By: Leigh Munsil
This Congress should consider a six-month deal to avert the fiscal cliff and sequestration so the new Congress convening in January can tackle the underlying fiscal problems, the president of Taxpayers for Common Sense said Thursday.
“Absolutely, we should do comprehensive tax reform and entitlement reform,” TCS president Ryan Alexander told reporters on a conference call. “But let’s leave that to the 113th Congress. Those are very serious policy decisions, and they need to be made by a body that’s accountable to the American public.”
A temporary deal of cobbled-together budget cuts — or a “down payment” on the deficit — is the best that can be hoped for in this fall’s short lame-duck session, Alexander said.
Shoehorning legislation like a farm bill, an emotional response to Hurricane Sandy or a water resources development act into the lame duck is unnecessary and preposterous, Alexander and TCS vice president Steve Ellis said.
“This is way too serious for the Congress to be addressing legislation that isn’t what they absolutely have to do,” Alexander said. “This Congress has been one of the least productive Congresses, if not the least productive Congress, since World War II. So if they haven’t been able to get something done in the last 22 months, they shouldn’t try to get something done in the last two months.”
A temporary deal would have the added benefit of blocking across-the-board defense and discretionary cuts due to sequestration going into effect on Jan. 2, Alexander added.

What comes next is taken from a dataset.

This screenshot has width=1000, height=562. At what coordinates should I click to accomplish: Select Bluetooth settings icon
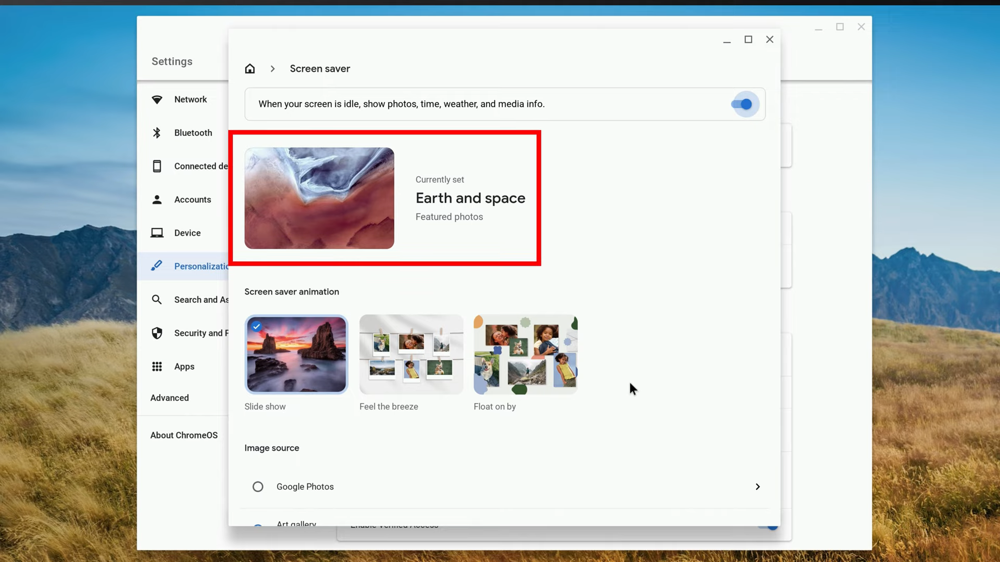[x=157, y=133]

“We think six months is probably the right window on [a deal], simply because it’s hard to get a lot done in three months. And I think that would be sufficient to put off sequestration,” he said. “Congress can do what it wants on sequestration; it’s just a matter of deciding to put it off. But I think a meaningful down payment on debt and deficit reduction, giving a congressional window of six months to get some stuff done, is the wise way to go forward.”

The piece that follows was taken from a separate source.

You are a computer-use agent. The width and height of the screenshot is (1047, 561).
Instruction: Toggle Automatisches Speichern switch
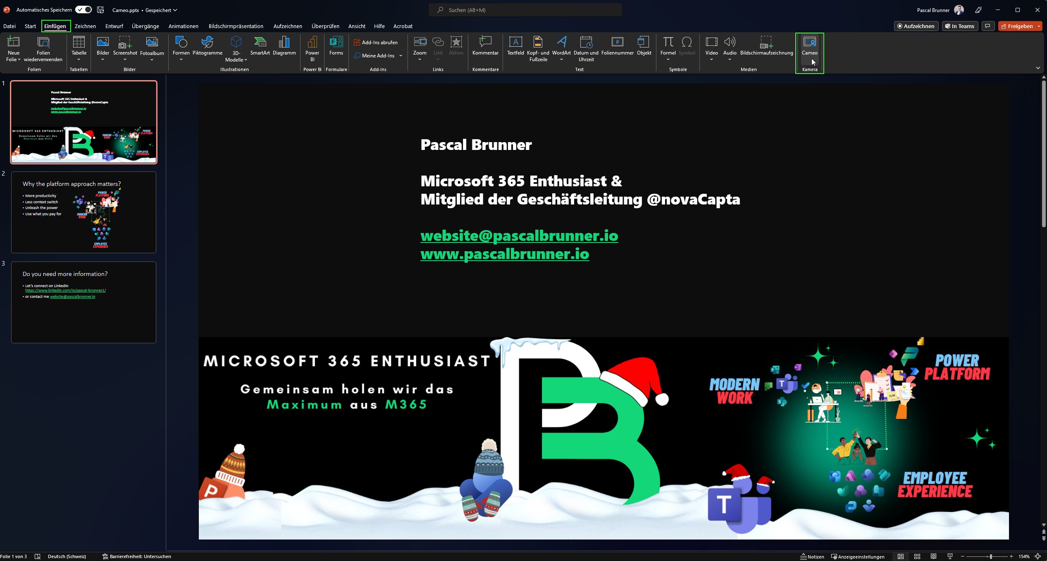pos(83,10)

But in order to pass a workable temporary deal, defense spending can’t be spared, Alexander said.
“Defense has to be on the table in both short- and long-term deficit reduction. This is kind of the old bank robber, Willie Sutton theory of budgeting,” he said. “In the discretionary budget, the defense budget is where the money is. If you want to make real savings, you’ve got to go there, and there are real savings to be had.”
Alexander said he agrees with Senate Majority Leader Harry Reid that members of Congress have been delaying action for too long because of partisanship.
“Essentially, we just reelected the same basic team to solve the problem we’ve been looking at for the last several years,” he said. “But again, this is a lame duck, these are serious problems. It’s time to kick the can down the road just one more time for a short period of time.”
The No. 1 priority of the lame-duck Congress should be to avoid the fiscal cliff of expiring tax cuts and other pressing economic issues, Alexander said.
“We recognize that there are people on both sides of the political aisle who see that there’s a tactical advantage to going over the fiscal cliff, whether it’s because that allows whatever is passed to look like a tax cut or because it calls people’s bluff,” he said. “But the markets aren’t going to bear it, we think that’s a bad idea, and it’s a dereliction of duty.”
Asked for his best guess on what will happen this fall, Alexander said he’s hopeful that even a historically uncooperative Congress will be able to avoid the worst consequences of inaction.
“Will we, or will we not, go over the cliff? I would say in general, my prediction is no, we won’t go over the cliff,” he said. “But ask me again in two weeks, I might say something different.”